• Aim of the exercise
Copy out the rows word for word, starting at the line that contains "Image resolution: width=533" and continuing through the end of the rows.

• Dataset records

START

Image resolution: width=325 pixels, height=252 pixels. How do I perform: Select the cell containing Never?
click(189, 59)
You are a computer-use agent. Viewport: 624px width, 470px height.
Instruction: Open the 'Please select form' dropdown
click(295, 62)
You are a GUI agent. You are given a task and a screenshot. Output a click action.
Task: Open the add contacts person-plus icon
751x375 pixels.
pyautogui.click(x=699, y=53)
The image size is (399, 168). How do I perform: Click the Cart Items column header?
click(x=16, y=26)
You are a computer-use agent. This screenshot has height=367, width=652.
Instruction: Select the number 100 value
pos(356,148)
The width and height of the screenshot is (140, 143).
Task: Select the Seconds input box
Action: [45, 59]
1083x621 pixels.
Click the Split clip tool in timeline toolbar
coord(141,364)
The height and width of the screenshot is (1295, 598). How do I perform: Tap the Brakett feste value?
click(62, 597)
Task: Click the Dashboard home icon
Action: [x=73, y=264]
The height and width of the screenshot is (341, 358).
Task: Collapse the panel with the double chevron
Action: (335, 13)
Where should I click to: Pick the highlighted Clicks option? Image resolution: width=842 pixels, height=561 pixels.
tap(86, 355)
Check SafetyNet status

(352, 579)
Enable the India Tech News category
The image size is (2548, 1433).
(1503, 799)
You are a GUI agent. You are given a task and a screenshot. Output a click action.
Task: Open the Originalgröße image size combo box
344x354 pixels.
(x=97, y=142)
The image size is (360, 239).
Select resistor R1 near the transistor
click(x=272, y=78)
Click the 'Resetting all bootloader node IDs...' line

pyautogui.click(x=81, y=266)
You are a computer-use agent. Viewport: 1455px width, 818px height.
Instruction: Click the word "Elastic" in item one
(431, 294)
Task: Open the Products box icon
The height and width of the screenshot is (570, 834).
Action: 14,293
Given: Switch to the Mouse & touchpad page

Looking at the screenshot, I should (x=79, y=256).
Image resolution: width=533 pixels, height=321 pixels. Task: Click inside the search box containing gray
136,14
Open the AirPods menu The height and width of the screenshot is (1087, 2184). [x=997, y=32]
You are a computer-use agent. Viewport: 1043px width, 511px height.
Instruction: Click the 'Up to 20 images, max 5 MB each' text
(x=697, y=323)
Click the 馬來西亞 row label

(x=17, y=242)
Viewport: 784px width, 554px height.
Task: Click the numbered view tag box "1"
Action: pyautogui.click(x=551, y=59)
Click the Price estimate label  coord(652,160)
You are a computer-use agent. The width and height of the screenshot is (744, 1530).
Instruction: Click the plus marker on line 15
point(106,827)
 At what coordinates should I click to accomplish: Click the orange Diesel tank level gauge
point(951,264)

END

• Reply
Image resolution: width=533 pixels, height=321 pixels. Task: Click inside the search box containing gray
136,14
Open the AirPods menu The height and width of the screenshot is (1087, 2184). [x=997, y=32]
You are a computer-use agent. Viewport: 1043px width, 511px height.
Instruction: Click the 'Up to 20 images, max 5 MB each' text
(x=697, y=323)
Click the 馬來西亞 row label

(x=17, y=242)
Viewport: 784px width, 554px height.
Task: Click the numbered view tag box "1"
Action: pyautogui.click(x=551, y=59)
Click the Price estimate label  coord(652,160)
You are a computer-use agent. The width and height of the screenshot is (744, 1530).
Instruction: Click the plus marker on line 15
point(106,827)
 At what coordinates should I click to accomplish: Click the orange Diesel tank level gauge
point(951,264)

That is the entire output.